**Esercizio A**
Nel brano sugli infortuni della Roma, per che cosa viene usata da tempo la vecchia cappella del centro sportivo?
**Esercizio B**
Modifica il brano sugli infortuni della Roma, cominciando da "L’inquietante frequenza con" e proseguendo fino a "utilizzata come magazzino.": riscrivilo con "deposito" al posto di "magazzino".

**Brano estratto**
────────
L’inquietante frequenza con cui saltano i legamenti crociati dei calciatori giallorossi ha indotto gli addetti ai lavori a ricercare ogni tipo di spiegazione. Di volta in volta è stata indicata come causa degli infortuni la preparazione atletica troppo sbilanciata verso il potenziamento muscolare, che alcuni studi dimostrerebbero esporre gli atleti a rischi eccessivi; lo staff sanitario (recentemente azzerato e ricostituito); i campi di Trigoria (che la società ha rifatto praticamente da zero) e addirittura l’elemento sovrannaturale. Qualche tempo fa, infatti, qualcuno ha ricordato la presenza nel centro sportivo della Roma di una vecchia cappella mai sconsacrata, ma da tempo utilizzata come magazzino.
────────
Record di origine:
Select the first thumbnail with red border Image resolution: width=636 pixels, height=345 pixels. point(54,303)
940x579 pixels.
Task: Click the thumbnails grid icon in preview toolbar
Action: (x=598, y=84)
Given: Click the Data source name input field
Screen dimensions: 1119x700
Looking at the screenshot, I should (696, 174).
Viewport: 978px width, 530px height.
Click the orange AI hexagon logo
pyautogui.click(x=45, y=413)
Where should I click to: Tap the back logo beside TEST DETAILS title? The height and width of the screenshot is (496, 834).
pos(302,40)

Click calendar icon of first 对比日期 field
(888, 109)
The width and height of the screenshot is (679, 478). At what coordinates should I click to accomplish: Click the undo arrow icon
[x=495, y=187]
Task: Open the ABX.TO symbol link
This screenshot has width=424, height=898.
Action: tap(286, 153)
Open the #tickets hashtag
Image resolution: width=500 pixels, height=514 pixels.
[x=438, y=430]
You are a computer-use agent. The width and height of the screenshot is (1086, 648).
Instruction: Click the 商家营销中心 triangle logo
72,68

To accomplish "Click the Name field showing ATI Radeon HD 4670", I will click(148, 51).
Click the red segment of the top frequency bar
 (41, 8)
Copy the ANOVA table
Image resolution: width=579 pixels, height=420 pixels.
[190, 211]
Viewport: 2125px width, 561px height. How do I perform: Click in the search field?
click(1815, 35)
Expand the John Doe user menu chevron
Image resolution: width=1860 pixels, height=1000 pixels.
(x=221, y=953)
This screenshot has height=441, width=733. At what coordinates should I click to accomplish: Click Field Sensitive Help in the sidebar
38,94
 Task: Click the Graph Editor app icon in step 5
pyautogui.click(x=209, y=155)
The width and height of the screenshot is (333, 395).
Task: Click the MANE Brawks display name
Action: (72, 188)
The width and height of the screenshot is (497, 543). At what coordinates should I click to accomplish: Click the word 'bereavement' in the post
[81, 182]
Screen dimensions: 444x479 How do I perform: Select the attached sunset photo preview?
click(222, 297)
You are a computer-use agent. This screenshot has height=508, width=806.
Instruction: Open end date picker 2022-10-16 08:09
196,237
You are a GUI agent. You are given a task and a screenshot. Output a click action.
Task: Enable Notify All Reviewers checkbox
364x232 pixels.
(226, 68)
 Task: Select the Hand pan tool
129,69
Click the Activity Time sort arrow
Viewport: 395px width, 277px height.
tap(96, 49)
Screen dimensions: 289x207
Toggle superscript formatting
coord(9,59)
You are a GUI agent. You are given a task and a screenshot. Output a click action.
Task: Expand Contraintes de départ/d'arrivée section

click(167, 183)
────────
**Risposta A**
Viene utilizzata come magazzino.

**Risposta B**
L’inquietante frequenza con cui saltano i legamenti crociati dei calciatori giallorossi ha indotto gli addetti ai lavori a ricercare ogni tipo di spiegazione. Di volta in volta è stata indicata come causa degli infortuni la preparazione atletica troppo sbilanciata verso il potenziamento muscolare, che alcuni studi dimostrerebbero esporre gli atleti a rischi eccessivi; lo staff sanitario (recentemente azzerato e ricostituito); i campi di Trigoria (che la società ha rifatto praticamente da zero) e addirittura l’elemento sovrannaturale. Qualche tempo fa, infatti, qualcuno ha ricordato la presenza nel centro sportivo della Roma di una vecchia cappella mai sconsacrata, ma da tempo utilizzata come deposito.